------ Records to process
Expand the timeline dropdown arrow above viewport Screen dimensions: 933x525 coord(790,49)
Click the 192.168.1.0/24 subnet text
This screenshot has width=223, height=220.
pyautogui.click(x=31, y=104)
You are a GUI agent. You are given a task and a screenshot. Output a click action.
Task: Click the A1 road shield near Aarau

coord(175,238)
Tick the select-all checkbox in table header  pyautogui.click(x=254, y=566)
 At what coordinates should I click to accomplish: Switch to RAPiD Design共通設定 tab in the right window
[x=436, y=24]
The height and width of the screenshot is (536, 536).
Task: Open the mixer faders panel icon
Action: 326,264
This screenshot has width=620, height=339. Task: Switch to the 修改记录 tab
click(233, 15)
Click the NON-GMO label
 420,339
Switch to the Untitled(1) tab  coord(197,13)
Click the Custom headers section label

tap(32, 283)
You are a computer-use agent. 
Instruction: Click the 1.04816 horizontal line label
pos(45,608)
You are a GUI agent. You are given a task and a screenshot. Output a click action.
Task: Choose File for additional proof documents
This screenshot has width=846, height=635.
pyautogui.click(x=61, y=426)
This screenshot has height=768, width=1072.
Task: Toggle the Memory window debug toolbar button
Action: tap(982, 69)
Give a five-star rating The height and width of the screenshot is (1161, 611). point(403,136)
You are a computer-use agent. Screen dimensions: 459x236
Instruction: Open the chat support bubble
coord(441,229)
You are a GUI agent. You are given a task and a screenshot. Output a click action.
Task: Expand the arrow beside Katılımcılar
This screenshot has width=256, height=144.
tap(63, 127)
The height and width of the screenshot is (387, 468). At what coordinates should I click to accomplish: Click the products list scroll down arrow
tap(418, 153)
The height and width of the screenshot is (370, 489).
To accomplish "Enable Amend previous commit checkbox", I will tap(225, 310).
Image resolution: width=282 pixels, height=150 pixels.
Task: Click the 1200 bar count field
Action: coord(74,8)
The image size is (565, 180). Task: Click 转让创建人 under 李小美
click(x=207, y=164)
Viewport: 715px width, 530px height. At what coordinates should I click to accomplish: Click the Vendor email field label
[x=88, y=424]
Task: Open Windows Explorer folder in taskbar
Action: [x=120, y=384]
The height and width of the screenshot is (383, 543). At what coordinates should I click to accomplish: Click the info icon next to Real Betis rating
------------
Goal of the exercise
Using the data above, return every line that contains the string "rating".

Completed task
Give a five-star rating The height and width of the screenshot is (1161, 611). point(403,136)
The height and width of the screenshot is (383, 543). At what coordinates should I click to accomplish: Click the info icon next to Real Betis rating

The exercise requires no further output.